A lovely morning of smiles and tasty coffee begins well. The smiles and the coffee are both mine, and I am enjoying the quiet of morning solitude. The past couple weeks of lovely mornings have been built, in part, on my certainty that very soon I will wake thus, each morning, with very little risk of waking any other way. The knowledge that I am within days of moving provides me with unexpected resilience, resolve, and calm; however complicated things may seem, in just days it won’t be a day-to-day part of my experience. There’s strength in choice, and seeing my will manifest through my decision-making. The powerful advantage of skilled research and planning are worth the investment in time [for me], because having made that additional effort, I am prepared for most unexpected results of the will and actions of others, too. “Always have a ‘Plan B’ ready, that you put as much time into as ‘Plan A’, and make it one with an outcome you can really make work; ‘Plan B’ goes live more often than ‘Plan A’ in most tactical scenarios.” Wise words from a military instructor in another life, a long time ago, that have proven to be quite correct, time and again.

I am facing the day with a great deal of eagerness. I am hoping to hear that my application for my studio is approved, and to find myself busy later today with scheduling movers, electric service, and time off to get moved in and settled. Knowing how child-like I can be about facing disappointment, I also set clear expectations with myself that are meaningful right now; it may take longer to get approval, it may be less convenient than I’d like getting the move managed, I may have to plan around work needs for the time off I want… But every bit of that is trivial, beyond how easily it could derail my pleasant morning if I overlook the good self-care practices involved in managing my positive emotions with the same attentiveness that I would give the emotions that I enjoy less. Assumptions and expectations aren’t ‘real’ – but they are powerful. I practice being mindful and aware of this moment right here, enjoying it for what it is and letting go of projections of a future that is not now; change is, and the future will be here soon enough. I am learning to plan beyond the details of events and tasks, and learning to include my understanding of myself in my planning. 🙂

There are flowers where I am going...just as there are flowers where I've been.

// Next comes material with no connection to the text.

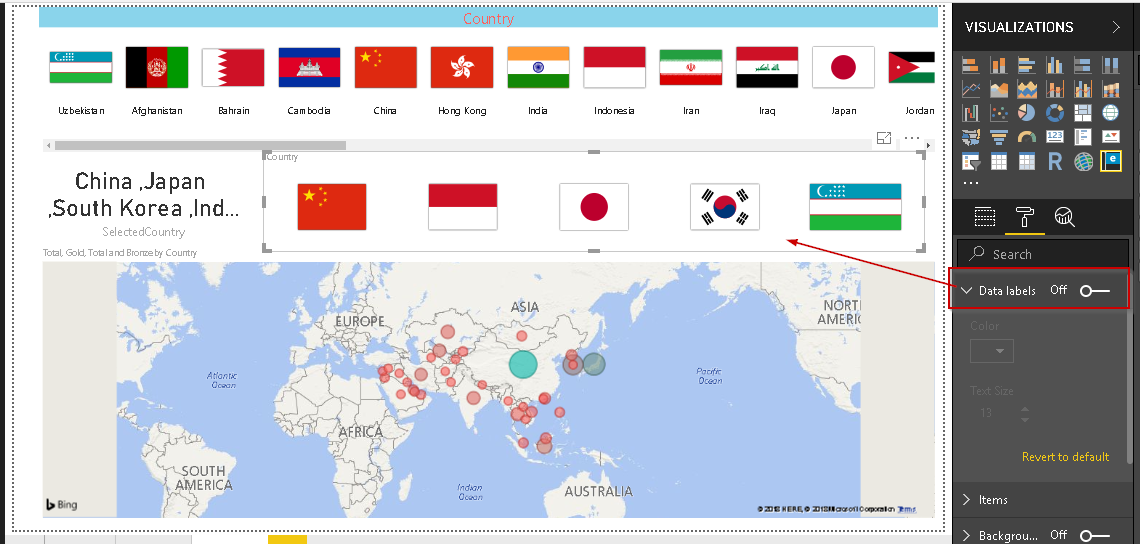Select the R script visual icon
This screenshot has width=1140, height=544.
coord(1055,161)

There are flowers where I am going…just as there are flowers where I’ve been.

I spent much of the weekend packing boxes. Moving is simple when one residence is simply packed up and moved to another, but this is not that. I am taking time to gently extricate myself, and my belongings, from a larger household.  I find this is most easily managed by taking the time to organize what is mine, and have it in a state of convenient [for movers] readiness. Books, and paintings, and art gear got most of my attention over the weekend. Camping gear, too. My valuable breakables have been safely packed up for some time, with the exception of some paperweights, and some objects too dear to me to put away from view.

On other moves, including the move that brought me into this household, the process of packing things up and moving has been powerfully emotional, and a time of great sadness and turmoil – a departure, and an end of something – and over time the process of moving has become a sad one. Or…it was. This particular time doesn’t feel sad; I am excited to build a beautiful life around needs and values of my own, with only such compromise with life and the world as is truly required. This time, I am moving forward to something new, rather than moving away from something, at all. I’m even having fun with it. 🙂

Today is a good day to move forward with plans. Today is a good day to have a ‘Plan B’ ready, just in case. Today is a good day for choices and for actions, and for the perspective that allows life to unfold however it may, without being harmed by the inevitable surprises. Today is a good day for a smile big enough to share with the world.

This morning I woke feeling content, and comfortable. I woke smiling. The amount of pain I am in today seems irrelevant to the quality of my morning, which I am enjoying without expectation or demand. I am sipping my coffee and considering things involved with my imminent move; I have ‘a foot in the door’ on my studio, and planning the move has become very real, and very exciting. This feels like a moment of great strength, from the vantage point of experiencing it, and it turns my attention towards what makes me feel ‘strong’ – and what is that really about?

This is not a journey with a destination.

This is not a journey with a destination.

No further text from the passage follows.